- **YOUR OBJECTIVE**: From the first record to the last, write each one out again exactly.

- **SUPPLIED RECORDS**:
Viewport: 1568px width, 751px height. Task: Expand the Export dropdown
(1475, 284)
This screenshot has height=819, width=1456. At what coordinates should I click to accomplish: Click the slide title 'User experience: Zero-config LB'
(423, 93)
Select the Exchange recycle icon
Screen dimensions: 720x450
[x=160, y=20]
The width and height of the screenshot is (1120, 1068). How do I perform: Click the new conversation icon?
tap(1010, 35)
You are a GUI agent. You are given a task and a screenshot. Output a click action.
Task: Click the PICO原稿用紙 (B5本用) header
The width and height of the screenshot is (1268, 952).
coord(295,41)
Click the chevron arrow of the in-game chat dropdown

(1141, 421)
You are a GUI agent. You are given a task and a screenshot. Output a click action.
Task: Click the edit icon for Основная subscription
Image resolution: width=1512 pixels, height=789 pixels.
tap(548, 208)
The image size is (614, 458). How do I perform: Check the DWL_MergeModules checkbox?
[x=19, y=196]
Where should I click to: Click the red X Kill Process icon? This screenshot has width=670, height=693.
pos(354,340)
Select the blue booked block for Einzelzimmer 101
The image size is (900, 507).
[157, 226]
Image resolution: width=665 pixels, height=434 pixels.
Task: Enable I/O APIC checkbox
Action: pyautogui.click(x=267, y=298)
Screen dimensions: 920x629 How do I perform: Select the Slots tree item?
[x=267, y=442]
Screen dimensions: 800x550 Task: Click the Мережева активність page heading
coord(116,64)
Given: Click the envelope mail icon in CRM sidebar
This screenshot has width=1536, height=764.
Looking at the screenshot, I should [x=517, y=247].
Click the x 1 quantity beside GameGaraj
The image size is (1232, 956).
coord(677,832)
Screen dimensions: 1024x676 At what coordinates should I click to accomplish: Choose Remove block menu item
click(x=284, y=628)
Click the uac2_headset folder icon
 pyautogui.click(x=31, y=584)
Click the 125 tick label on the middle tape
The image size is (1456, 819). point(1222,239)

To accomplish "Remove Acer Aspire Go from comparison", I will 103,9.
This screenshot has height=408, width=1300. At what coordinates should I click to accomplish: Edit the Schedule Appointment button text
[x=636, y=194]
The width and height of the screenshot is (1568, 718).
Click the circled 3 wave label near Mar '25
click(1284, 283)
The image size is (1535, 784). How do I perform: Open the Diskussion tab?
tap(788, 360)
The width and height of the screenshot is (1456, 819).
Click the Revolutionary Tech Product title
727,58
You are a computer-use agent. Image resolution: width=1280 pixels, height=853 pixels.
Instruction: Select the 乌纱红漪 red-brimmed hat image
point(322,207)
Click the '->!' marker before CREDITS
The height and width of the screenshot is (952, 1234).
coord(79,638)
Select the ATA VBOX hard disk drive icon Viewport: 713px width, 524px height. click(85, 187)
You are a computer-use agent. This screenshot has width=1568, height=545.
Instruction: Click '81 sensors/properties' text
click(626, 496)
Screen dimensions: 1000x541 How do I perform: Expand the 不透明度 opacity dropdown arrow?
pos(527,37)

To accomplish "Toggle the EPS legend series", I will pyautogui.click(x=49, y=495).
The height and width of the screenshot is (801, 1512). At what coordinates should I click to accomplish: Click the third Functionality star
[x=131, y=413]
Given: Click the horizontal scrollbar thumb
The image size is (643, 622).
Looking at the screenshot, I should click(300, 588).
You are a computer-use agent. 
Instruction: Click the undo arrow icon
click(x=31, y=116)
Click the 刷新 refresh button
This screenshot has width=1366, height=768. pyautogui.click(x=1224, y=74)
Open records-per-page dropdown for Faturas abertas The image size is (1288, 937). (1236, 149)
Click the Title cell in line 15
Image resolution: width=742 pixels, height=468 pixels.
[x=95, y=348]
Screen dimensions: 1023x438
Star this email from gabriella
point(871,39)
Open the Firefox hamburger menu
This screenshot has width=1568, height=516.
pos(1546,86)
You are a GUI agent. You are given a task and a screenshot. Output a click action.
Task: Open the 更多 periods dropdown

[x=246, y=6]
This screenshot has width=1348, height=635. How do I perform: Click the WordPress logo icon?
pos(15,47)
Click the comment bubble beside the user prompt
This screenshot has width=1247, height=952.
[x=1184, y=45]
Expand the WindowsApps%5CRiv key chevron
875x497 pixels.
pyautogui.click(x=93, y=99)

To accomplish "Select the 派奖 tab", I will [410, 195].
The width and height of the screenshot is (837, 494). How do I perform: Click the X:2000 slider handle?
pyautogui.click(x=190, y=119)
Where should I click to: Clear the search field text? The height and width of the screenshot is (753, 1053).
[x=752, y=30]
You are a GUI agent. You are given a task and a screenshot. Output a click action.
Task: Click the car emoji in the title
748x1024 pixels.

- **THE ANSWER**:
Viewport: 1568px width, 751px height. Task: Expand the Export dropdown
(1475, 284)
This screenshot has height=819, width=1456. At what coordinates should I click to accomplish: Click the slide title 'User experience: Zero-config LB'
(423, 93)
Select the Exchange recycle icon
Screen dimensions: 720x450
[x=160, y=20]
The width and height of the screenshot is (1120, 1068). How do I perform: Click the new conversation icon?
tap(1010, 35)
You are a GUI agent. You are given a task and a screenshot. Output a click action.
Task: Click the PICO原稿用紙 (B5本用) header
The width and height of the screenshot is (1268, 952).
coord(295,41)
Click the chevron arrow of the in-game chat dropdown

(1141, 421)
You are a GUI agent. You are given a task and a screenshot. Output a click action.
Task: Click the edit icon for Основная subscription
Image resolution: width=1512 pixels, height=789 pixels.
tap(548, 208)
The image size is (614, 458). How do I perform: Check the DWL_MergeModules checkbox?
[x=19, y=196]
Where should I click to: Click the red X Kill Process icon? This screenshot has width=670, height=693.
pos(354,340)
Select the blue booked block for Einzelzimmer 101
The image size is (900, 507).
[157, 226]
Image resolution: width=665 pixels, height=434 pixels.
Task: Enable I/O APIC checkbox
Action: pyautogui.click(x=267, y=298)
Screen dimensions: 920x629 How do I perform: Select the Slots tree item?
[x=267, y=442]
Screen dimensions: 800x550 Task: Click the Мережева активність page heading
coord(116,64)
Given: Click the envelope mail icon in CRM sidebar
This screenshot has width=1536, height=764.
Looking at the screenshot, I should [x=517, y=247].
Click the x 1 quantity beside GameGaraj
The image size is (1232, 956).
coord(677,832)
Screen dimensions: 1024x676 At what coordinates should I click to accomplish: Choose Remove block menu item
click(x=284, y=628)
Click the uac2_headset folder icon
 pyautogui.click(x=31, y=584)
Click the 125 tick label on the middle tape
The image size is (1456, 819). point(1222,239)

To accomplish "Remove Acer Aspire Go from comparison", I will 103,9.
This screenshot has height=408, width=1300. At what coordinates should I click to accomplish: Edit the Schedule Appointment button text
[x=636, y=194]
The width and height of the screenshot is (1568, 718).
Click the circled 3 wave label near Mar '25
click(1284, 283)
The image size is (1535, 784). How do I perform: Open the Diskussion tab?
tap(788, 360)
The width and height of the screenshot is (1456, 819).
Click the Revolutionary Tech Product title
727,58
You are a computer-use agent. Image resolution: width=1280 pixels, height=853 pixels.
Instruction: Select the 乌纱红漪 red-brimmed hat image
point(322,207)
Click the '->!' marker before CREDITS
The height and width of the screenshot is (952, 1234).
coord(79,638)
Select the ATA VBOX hard disk drive icon Viewport: 713px width, 524px height. click(85, 187)
You are a computer-use agent. This screenshot has width=1568, height=545.
Instruction: Click '81 sensors/properties' text
click(626, 496)
Screen dimensions: 1000x541 How do I perform: Expand the 不透明度 opacity dropdown arrow?
pos(527,37)

To accomplish "Toggle the EPS legend series", I will pyautogui.click(x=49, y=495).
The height and width of the screenshot is (801, 1512). At what coordinates should I click to accomplish: Click the third Functionality star
[x=131, y=413]
Given: Click the horizontal scrollbar thumb
The image size is (643, 622).
Looking at the screenshot, I should click(300, 588).
You are a computer-use agent. 
Instruction: Click the undo arrow icon
click(x=31, y=116)
Click the 刷新 refresh button
This screenshot has width=1366, height=768. pyautogui.click(x=1224, y=74)
Open records-per-page dropdown for Faturas abertas The image size is (1288, 937). (1236, 149)
Click the Title cell in line 15
Image resolution: width=742 pixels, height=468 pixels.
[x=95, y=348]
Screen dimensions: 1023x438
Star this email from gabriella
point(871,39)
Open the Firefox hamburger menu
This screenshot has width=1568, height=516.
pos(1546,86)
You are a GUI agent. You are given a task and a screenshot. Output a click action.
Task: Open the 更多 periods dropdown

[x=246, y=6]
This screenshot has width=1348, height=635. How do I perform: Click the WordPress logo icon?
pos(15,47)
Click the comment bubble beside the user prompt
This screenshot has width=1247, height=952.
[x=1184, y=45]
Expand the WindowsApps%5CRiv key chevron
875x497 pixels.
pyautogui.click(x=93, y=99)

To accomplish "Select the 派奖 tab", I will [410, 195].
The width and height of the screenshot is (837, 494). How do I perform: Click the X:2000 slider handle?
pyautogui.click(x=190, y=119)
Where should I click to: Clear the search field text? The height and width of the screenshot is (753, 1053).
[x=752, y=30]
You are a GUI agent. You are given a task and a screenshot. Output a click action.
Task: Click the car emoji in the title
748x1024 pixels.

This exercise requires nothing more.